— begin SELECTED EXTRACT —
Cartpole: Building Your First Environment

Cartpole: Building Your First Environment#

This tutorial walks through building a cartpole swingup task from scratch. A cart slides along a rail with a pole attached by a hinge. The agent applies force to the cart to swing the pole up and balance it.

A trained agent performing the swingup task.

The entire task lives in two files: an XML model and a Python module. We will build both piece by piece, then snap them together at the end.

The XML model#

Every environment starts with a MuJoCo XML that defines the physical system. For cartpole that means two bodies, two joints, and one motor:

<!-- A cart on a rail with a pole attached by a hinge. -->
<body name="cart" pos="0 0 1">
  <joint name="slider" type="slide" axis="1 0 0"
         limited="true" range="-1.8 1.8" damping="5e-4"/>
  <geom name="cart" type="box" size="0.2 0.15 0.1" mass="1"/>
  <body name="pole_1" childclass="pole">
    <joint name="hinge_1"/>
    <geom name="pole_1"/>
  </body>
</body>

<!-- A motor that pushes the cart along the rail. -->
<actuator>
  <motor name="slide" joint="slider" gear="10"
         ctrllimited="true" ctrlrange="-1 1"/>
</actuator>

The motor has gear ratio 10 and control range [-1, 1], so the maximum force is 10 N. ctrllimited tells MuJoCo to clamp the control signal internally, so policy outputs outside this range are safe.

The full XML is at src/mjlab/tasks/cartpole/cartpole.xml.

Building the environment#

Everything else lives in a single file, cartpole_env_cfg.py. An mjlab environment is made of small, composable pieces. We will define each piece, then assemble them into a complete config at the end.

Entity: wrapping the XML#

An entity is a simulated object in the scene. It can be anything from a static table to an articulated robot. The EntityCfg wraps a MuJoCo XML and, optionally, actuator and initial state configurations. At runtime, the entity exposes simulation data (joint positions, velocities, etc.) as batched PyTorch tensors.

The cartpole is an articulated entity with one actuator, so we need a function that loads the XML, an actuator configuration, and an initial state.

# Load the XML.
_CARTPOLE_XML = Path(__file__).parent / "cartpole.xml"

def _get_spec() -> mujoco.MjSpec:
    return mujoco.MjSpec.from_file(str(_CARTPOLE_XML))

# Tell mjlab to use the motor defined in the XML as is.
_CARTPOLE_ARTICULATION = EntityArticulationInfoCfg(
    actuators=(XmlActuatorCfg(target_names_expr=("slider",)),),
)

The initial joint state depends on the task variant:

Swingup

The pole starts pointing down (hinge = pi). The agent must swing it up and balance it.

_SWINGUP_INIT = EntityCfg.InitialStateCfg(
    joint_pos={"slider": 0.0, "hinge_1": math.pi},
    joint_vel={".*": 0.0},
)

Balance

The pole starts upright (hinge = 0). The agent only needs to keep it balanced.
— end SELECTED EXTRACT —
— begin DATA SEGMENT —
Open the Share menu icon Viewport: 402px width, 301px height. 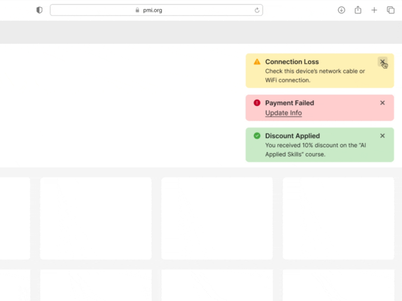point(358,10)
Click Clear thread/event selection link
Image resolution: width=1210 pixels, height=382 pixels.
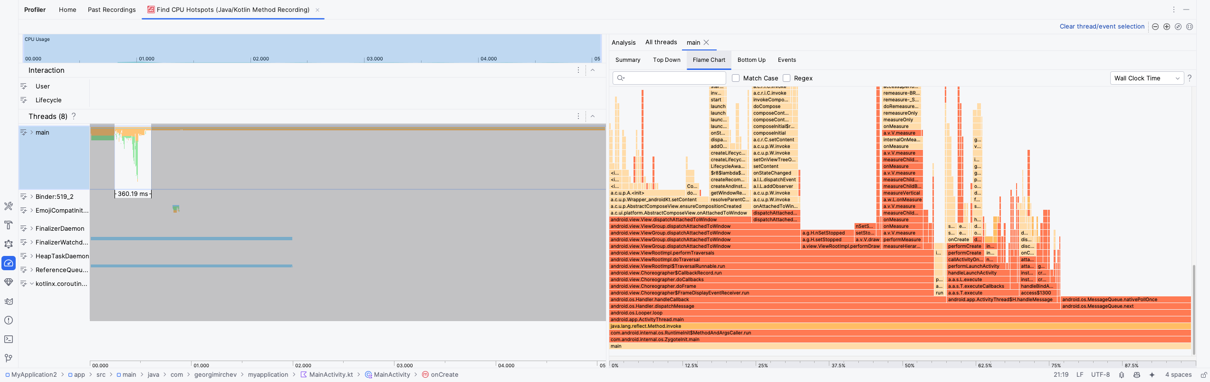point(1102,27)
— end DATA SEGMENT —
■ **STATED PROBLEM**
Resume the cartpole tutorial, starting right after its final sentence. The listing is separate material from the cartpole tutorial.

■ **SOLVED EXERCISE**
_BALANCE_INIT = EntityCfg.InitialStateCfg(
    joint_pos={"slider": 0.0, "hinge_1": 0.0},
    joint_vel={".*": 0.0},
)

Now we can snap these together into an EntityCfg:

# Bundle the spec loader, actuator, and initial state into one config.
def _get_cartpole_cfg(swing_up: bool = False) -> EntityCfg:
    return EntityCfg(
        spec_fn=_get_spec,
        articulation=_CARTPOLE_ARTICULATION,
        init_state=_SWINGUP_INIT if swing_up else _BALANCE_INIT,
    )

That is the entity done. Later, we will pass it to the scene so the environment knows what to simulate.

Observations: what the agent sees#

Each observation term is a function that reads from the simulation and returns a tensor. The observation manager concatenates them into a single vector for the policy. mjlab provides common terms in mjlab.envs.mdp (joint positions, velocities, etc.), but you can always define your own.

The cartpole has two moving parts, so its physical state is fully described by two positions and two velocities:

Term	Dim	Description
`cart_pos`	1	Where is the cart on the rail?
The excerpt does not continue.